### Halaman
########################################

Arung jeram memang bukan kegiatan baru. Sejarahnya hampir setua sejarah peradaban manusia. Sejak zaman dulu manusia sudah mengarungi sungai-sungai untuk mencari bahan makanan atau kepentingan bertahan hidup lainnya. Peralatan yang mereka gunakan tergolong sangat primitif. Biasanya benda-benda yang terdapat di sekitar mereka misalnya rakit atau perahu sederhana dengan melubangi batang pohon yang besar.
Suku primitf di Kanada dikenal sebagai pioner pembuat perahu. Kaum Indian Carib juga mengembangkan transportasi air ini dan menyebutnya Pirogue (Sering disebut Dug Out Canoe). Orang-orang Maoris dari Selandia Baru malah mengembangkan Dug Out Canoe yang besar untuk mengangkut pasukan tempur mereka. Sementara suku Kwakiuti Indian dari Vancouver, Kanada, mengukir perahu mereka untuk tujuan kebanggaan.
Perkembangan berikutnya dari Dug Out Canoe menjadi Bark Out Canoe. Jenis ini adalah perahu yang mulai menggunakan papan yang disusun merapat. Teknik pembuatan perahu ini kemudian menjadi akar perahu modern. Cara membuat perahu ini digagas oleh suku Indian Amerika Utara. Sementara kaum Eskimo menciptakan Skin Covered Craft, yaitu perahu yang dibungkus dengan kulit binatang agar tidak tembus air. Begitulah perahu ini kemudian berkembang menjadi alat transportasi penting.

########################################

### Daftar Data
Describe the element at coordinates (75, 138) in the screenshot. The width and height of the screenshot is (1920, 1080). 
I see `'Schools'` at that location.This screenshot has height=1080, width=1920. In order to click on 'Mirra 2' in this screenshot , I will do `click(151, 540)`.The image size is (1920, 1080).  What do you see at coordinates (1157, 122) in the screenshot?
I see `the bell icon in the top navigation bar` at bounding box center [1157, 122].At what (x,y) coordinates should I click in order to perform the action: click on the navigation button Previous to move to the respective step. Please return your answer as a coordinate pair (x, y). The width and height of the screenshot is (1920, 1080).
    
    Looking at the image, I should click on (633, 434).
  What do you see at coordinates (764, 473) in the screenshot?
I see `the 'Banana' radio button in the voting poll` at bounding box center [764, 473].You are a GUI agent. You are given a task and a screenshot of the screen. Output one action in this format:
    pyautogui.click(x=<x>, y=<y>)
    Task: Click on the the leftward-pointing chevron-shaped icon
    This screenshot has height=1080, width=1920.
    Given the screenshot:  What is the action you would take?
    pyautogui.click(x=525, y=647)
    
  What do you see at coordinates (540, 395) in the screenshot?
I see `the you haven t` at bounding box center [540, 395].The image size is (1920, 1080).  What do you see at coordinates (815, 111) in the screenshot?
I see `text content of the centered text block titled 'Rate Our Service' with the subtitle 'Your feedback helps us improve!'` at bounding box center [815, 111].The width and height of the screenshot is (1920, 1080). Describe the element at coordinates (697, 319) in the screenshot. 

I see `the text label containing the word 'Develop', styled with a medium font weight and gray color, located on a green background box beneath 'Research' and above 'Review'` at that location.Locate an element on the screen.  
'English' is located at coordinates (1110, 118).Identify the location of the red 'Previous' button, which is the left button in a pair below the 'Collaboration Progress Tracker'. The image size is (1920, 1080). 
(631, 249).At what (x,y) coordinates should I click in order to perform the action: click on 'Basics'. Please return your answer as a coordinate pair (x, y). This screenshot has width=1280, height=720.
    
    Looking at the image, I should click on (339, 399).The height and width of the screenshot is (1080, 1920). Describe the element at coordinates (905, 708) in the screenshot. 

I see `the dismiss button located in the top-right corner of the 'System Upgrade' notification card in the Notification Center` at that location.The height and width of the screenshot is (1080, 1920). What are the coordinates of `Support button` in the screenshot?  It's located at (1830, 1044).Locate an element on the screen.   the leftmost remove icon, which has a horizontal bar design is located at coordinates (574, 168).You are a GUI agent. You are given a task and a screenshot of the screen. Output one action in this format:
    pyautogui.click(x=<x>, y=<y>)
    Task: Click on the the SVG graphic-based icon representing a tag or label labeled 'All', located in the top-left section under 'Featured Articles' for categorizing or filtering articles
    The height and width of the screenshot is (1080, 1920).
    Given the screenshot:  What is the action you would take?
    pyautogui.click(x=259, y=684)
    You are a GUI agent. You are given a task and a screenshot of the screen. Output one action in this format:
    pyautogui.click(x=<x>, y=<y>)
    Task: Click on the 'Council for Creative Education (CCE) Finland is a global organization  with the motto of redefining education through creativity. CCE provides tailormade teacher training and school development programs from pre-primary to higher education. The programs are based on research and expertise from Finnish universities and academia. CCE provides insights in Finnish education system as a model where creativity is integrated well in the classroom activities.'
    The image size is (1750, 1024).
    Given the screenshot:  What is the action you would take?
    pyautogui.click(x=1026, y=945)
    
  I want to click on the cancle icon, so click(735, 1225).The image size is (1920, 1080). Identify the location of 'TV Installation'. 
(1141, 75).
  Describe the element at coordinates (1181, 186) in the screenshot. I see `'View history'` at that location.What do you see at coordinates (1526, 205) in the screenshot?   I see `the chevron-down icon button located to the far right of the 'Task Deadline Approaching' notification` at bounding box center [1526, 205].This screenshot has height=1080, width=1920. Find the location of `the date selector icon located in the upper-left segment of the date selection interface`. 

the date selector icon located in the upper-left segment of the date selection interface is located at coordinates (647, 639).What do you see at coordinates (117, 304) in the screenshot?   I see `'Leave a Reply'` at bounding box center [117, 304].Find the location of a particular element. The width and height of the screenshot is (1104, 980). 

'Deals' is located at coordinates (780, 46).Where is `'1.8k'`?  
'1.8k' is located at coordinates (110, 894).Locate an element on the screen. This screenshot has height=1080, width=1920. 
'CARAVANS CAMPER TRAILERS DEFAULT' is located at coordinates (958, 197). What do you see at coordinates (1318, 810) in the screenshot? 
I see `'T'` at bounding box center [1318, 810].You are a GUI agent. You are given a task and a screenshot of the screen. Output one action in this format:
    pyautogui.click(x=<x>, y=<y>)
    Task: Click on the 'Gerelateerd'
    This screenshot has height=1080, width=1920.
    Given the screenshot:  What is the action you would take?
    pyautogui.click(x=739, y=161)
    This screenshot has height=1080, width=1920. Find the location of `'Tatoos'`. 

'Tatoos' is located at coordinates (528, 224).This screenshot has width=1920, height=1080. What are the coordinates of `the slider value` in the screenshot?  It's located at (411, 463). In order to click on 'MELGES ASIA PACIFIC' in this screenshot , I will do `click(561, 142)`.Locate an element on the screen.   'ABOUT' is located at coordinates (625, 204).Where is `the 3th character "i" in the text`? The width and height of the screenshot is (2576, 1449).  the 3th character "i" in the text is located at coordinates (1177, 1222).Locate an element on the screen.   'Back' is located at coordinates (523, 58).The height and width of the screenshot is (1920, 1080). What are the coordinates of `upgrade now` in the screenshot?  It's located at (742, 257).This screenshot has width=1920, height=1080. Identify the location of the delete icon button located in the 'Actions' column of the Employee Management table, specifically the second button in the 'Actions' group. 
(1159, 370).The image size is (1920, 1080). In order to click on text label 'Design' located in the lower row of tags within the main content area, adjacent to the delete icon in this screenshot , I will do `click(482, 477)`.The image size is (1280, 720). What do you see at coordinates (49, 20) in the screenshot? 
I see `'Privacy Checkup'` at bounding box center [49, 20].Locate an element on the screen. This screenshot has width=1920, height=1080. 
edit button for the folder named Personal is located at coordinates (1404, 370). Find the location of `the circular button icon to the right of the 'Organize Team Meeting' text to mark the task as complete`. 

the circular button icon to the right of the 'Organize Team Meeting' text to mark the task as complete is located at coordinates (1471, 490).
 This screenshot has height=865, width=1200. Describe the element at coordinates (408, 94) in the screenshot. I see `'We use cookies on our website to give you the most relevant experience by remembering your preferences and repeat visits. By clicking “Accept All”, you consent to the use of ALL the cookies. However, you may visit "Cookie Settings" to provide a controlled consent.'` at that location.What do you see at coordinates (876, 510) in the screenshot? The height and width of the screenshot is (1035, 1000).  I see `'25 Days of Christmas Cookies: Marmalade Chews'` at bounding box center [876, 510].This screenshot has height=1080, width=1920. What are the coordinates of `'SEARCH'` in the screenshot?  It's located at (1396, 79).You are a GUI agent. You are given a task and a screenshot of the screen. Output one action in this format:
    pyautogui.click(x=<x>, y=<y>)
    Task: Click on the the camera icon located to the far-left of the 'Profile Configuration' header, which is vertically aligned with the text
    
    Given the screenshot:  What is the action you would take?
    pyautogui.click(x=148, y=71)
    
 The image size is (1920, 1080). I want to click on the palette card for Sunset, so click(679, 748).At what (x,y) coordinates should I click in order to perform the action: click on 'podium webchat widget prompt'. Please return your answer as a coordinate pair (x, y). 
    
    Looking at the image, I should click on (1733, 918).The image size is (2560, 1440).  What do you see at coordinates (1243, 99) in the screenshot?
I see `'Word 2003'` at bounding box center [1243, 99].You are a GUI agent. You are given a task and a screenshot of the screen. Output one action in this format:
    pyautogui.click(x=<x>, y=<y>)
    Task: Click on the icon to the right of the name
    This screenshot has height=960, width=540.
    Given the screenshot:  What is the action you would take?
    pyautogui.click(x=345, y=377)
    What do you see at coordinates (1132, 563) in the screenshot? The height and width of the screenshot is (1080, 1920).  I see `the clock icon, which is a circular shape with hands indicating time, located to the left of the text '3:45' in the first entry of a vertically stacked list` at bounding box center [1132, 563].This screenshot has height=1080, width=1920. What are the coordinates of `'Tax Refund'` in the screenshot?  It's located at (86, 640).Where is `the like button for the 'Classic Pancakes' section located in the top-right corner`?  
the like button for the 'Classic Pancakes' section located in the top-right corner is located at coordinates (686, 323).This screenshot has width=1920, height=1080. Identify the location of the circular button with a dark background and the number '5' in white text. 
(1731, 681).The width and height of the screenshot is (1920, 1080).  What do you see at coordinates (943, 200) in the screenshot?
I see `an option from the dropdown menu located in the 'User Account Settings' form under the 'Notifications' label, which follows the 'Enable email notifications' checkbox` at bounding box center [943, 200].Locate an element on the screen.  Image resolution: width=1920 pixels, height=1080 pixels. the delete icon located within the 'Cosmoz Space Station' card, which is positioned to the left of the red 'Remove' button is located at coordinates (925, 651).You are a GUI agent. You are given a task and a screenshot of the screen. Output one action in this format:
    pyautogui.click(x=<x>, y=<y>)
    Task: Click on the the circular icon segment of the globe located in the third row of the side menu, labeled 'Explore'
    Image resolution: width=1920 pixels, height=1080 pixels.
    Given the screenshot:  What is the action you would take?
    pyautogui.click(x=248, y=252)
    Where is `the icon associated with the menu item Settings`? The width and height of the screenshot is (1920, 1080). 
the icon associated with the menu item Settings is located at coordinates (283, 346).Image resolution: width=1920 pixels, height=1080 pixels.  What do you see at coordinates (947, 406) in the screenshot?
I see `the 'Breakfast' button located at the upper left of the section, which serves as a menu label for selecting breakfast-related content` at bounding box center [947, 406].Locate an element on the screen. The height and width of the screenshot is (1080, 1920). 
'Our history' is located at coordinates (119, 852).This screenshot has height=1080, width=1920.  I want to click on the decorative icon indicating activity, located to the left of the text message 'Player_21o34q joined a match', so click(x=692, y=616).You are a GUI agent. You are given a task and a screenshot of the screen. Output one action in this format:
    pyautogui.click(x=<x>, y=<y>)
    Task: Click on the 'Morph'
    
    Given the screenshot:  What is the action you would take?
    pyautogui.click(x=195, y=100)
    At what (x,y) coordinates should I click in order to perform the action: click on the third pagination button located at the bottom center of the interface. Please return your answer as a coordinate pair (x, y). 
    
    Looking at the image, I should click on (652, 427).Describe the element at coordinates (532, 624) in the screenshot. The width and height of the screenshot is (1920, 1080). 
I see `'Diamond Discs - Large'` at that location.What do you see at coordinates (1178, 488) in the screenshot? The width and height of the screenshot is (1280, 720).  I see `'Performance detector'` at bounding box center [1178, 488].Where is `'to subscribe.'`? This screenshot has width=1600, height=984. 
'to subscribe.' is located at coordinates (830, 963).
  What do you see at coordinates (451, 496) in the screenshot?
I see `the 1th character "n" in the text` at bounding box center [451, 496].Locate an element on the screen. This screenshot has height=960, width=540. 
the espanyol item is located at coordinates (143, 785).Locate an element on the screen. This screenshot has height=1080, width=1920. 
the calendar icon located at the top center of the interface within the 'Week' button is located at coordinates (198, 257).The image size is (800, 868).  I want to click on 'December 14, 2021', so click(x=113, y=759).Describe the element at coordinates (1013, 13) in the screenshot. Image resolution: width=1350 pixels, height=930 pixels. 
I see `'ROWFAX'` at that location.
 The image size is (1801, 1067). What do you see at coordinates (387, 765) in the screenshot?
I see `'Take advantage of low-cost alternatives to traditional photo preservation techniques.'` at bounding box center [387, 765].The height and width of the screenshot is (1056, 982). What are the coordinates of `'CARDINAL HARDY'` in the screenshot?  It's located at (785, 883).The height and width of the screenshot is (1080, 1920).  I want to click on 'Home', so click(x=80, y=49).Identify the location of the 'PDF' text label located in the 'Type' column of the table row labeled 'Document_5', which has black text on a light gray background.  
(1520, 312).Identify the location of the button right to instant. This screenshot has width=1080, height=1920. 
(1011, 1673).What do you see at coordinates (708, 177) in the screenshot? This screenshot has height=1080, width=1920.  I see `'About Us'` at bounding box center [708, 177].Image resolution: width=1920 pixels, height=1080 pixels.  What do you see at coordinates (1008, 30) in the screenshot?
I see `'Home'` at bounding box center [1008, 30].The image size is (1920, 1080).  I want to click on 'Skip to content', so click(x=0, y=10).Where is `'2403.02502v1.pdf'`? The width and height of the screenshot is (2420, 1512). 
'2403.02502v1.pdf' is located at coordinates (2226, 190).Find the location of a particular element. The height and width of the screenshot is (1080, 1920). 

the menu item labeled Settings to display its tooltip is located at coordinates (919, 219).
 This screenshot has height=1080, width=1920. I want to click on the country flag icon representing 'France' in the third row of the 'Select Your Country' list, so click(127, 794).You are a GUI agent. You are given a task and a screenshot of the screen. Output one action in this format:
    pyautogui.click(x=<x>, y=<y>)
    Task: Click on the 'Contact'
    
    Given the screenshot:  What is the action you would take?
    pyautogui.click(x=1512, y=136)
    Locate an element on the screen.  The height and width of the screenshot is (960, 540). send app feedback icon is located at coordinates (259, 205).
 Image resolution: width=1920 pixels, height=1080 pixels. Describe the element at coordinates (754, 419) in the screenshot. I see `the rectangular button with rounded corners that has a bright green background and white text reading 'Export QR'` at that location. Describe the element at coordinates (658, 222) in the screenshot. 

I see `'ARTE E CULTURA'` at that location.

########################################

### Petunjuk Tugas
1. Ringkas paragraf yang diawali "Perkembangan berikutnya dari Dug Out Canoe" dalam teks tentang sejarah arung jeram menjadi daftar butir yang memuat fakta-fakta utamanya.
2. Jawablah pertanyaan berikut berdasarkan teks tentang sejarah arung jeram.
(a) Benda apa yang biasanya digunakan manusia zaman dulu untuk mengarungi sungai?
(b) Apa nama yang diberikan kaum Indian Carib untuk transportasi air yang mereka kembangkan?
(c) Dengan apa kaum Eskimo membungkus Skin Covered Craft?
3. Tuliskan lanjutan teks tentang sejarah arung jeram, dimulai sesudah kalimat terakhirnya.
Baris-baris data di atas merupakan bahan tersendiri yang terpisah dari teks tentang sejarah arung jeram.

### Jawaban Berurutan
1.
- Dug Out Canoe berkembang menjadi Bark Out Canoe, yaitu perahu dari papan yang disusun merapat.
- Cara pembuatan ini digagas suku Indian Amerika Utara dan menjadi akar perahu modern.
- Kaum Eskimo menciptakan Skin Covered Craft, perahu yang dibungkus kulit binatang agar tidak tembus air.
- Perahu kemudian berkembang menjadi alat transportasi penting.

2.
(a) Rakit atau perahu sederhana yang dibuat dengan melubangi batang pohon yang besar.
(b) Pirogue, yang sering disebut Dug Out Canoe.
(c) Dengan kulit binatang, agar perahu tidak tembus air.

3.
Namun bagi beberapa gelintir penggila kegiatan air, perahu yang mulanya berbasis dari canoe-nya suku Indian kemudian diubah menjadi wahana mengarungi jeram-jeram ganas di sungai-sungai. Gagasan berarung jeram ini dimulai sejak akhir abad 19. Seorang pandu bernama John Macgregor mengembangkan kendaraan air ini untuk rekreasi dan olahraga.
Seiring kebutuhan akan medan jeram dan sungai yang punya karakteristik berbeda, perahu arung jeram kemudian berkembang dalam banyak jenis material: plastik, aluminium, fiberglass dan karet.
Setelah Perang Dunia II usai, perahu angkatan laut milik Amerika mulai digunakan untuk mengarungi sungai. Namun perahu ini didesain untuk menerjang ombak laut, bukanlah untuk di jeram. Arung jeram dilakukan dengan menggunakan perahu bulat yang disebut "Basket Boat" karena bentuknya mirip keranjang. Perahu ini selalu penuh dengan air bahkan hanya dengan melewati jeram kecil. Sampai saat ini perahu jenis ini masih digunakan pada sungai yang mudah.
Pada 1950, arung jeram semakin diminati. Mulailah perahu khusus arung jeram diproduksi dengan desain khusus untuk menempuh jeram-jeram dan dapat mengangkut orang dan perbekalan lebih banyak.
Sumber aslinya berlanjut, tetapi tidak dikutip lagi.